**Task requirements**
From the first line to the last, retype the listing without any alteration.

**Excerpted records**

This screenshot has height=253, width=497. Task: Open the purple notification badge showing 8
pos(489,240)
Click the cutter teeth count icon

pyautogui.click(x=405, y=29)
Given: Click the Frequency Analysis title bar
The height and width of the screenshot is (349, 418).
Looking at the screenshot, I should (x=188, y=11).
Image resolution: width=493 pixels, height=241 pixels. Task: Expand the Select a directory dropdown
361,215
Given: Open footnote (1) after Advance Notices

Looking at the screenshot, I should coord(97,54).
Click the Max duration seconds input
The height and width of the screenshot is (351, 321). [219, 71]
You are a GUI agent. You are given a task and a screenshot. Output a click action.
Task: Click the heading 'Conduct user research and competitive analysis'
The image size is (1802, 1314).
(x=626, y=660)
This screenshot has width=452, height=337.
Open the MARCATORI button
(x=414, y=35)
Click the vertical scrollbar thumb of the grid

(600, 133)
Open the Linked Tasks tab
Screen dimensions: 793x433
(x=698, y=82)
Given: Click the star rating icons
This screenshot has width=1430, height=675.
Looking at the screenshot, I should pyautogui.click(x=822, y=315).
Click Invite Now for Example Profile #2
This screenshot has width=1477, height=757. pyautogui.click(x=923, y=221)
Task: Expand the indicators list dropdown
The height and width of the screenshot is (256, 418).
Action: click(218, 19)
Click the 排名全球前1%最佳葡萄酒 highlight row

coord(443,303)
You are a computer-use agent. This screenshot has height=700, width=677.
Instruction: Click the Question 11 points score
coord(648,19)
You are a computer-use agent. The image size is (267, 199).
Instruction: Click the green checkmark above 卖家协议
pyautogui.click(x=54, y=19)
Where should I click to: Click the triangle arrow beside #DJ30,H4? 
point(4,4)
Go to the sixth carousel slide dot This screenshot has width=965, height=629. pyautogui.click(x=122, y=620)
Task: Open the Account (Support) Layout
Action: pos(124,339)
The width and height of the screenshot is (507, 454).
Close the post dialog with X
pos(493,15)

**Written response**
This screenshot has height=253, width=497. Task: Open the purple notification badge showing 8
pos(489,240)
Click the cutter teeth count icon

pyautogui.click(x=405, y=29)
Given: Click the Frequency Analysis title bar
The height and width of the screenshot is (349, 418).
Looking at the screenshot, I should (x=188, y=11).
Image resolution: width=493 pixels, height=241 pixels. Task: Expand the Select a directory dropdown
361,215
Given: Open footnote (1) after Advance Notices

Looking at the screenshot, I should coord(97,54).
Click the Max duration seconds input
The height and width of the screenshot is (351, 321). [219, 71]
You are a GUI agent. You are given a task and a screenshot. Output a click action.
Task: Click the heading 'Conduct user research and competitive analysis'
The image size is (1802, 1314).
(x=626, y=660)
This screenshot has width=452, height=337.
Open the MARCATORI button
(x=414, y=35)
Click the vertical scrollbar thumb of the grid

(600, 133)
Open the Linked Tasks tab
Screen dimensions: 793x433
(x=698, y=82)
Given: Click the star rating icons
This screenshot has width=1430, height=675.
Looking at the screenshot, I should pyautogui.click(x=822, y=315).
Click Invite Now for Example Profile #2
This screenshot has width=1477, height=757. pyautogui.click(x=923, y=221)
Task: Expand the indicators list dropdown
The height and width of the screenshot is (256, 418).
Action: click(218, 19)
Click the 排名全球前1%最佳葡萄酒 highlight row

coord(443,303)
You are a computer-use agent. This screenshot has height=700, width=677.
Instruction: Click the Question 11 points score
coord(648,19)
You are a computer-use agent. The image size is (267, 199).
Instruction: Click the green checkmark above 卖家协议
pyautogui.click(x=54, y=19)
Where should I click to: Click the triangle arrow beside #DJ30,H4? 
point(4,4)
Go to the sixth carousel slide dot This screenshot has width=965, height=629. pyautogui.click(x=122, y=620)
Task: Open the Account (Support) Layout
Action: pos(124,339)
The width and height of the screenshot is (507, 454).
Close the post dialog with X
pos(493,15)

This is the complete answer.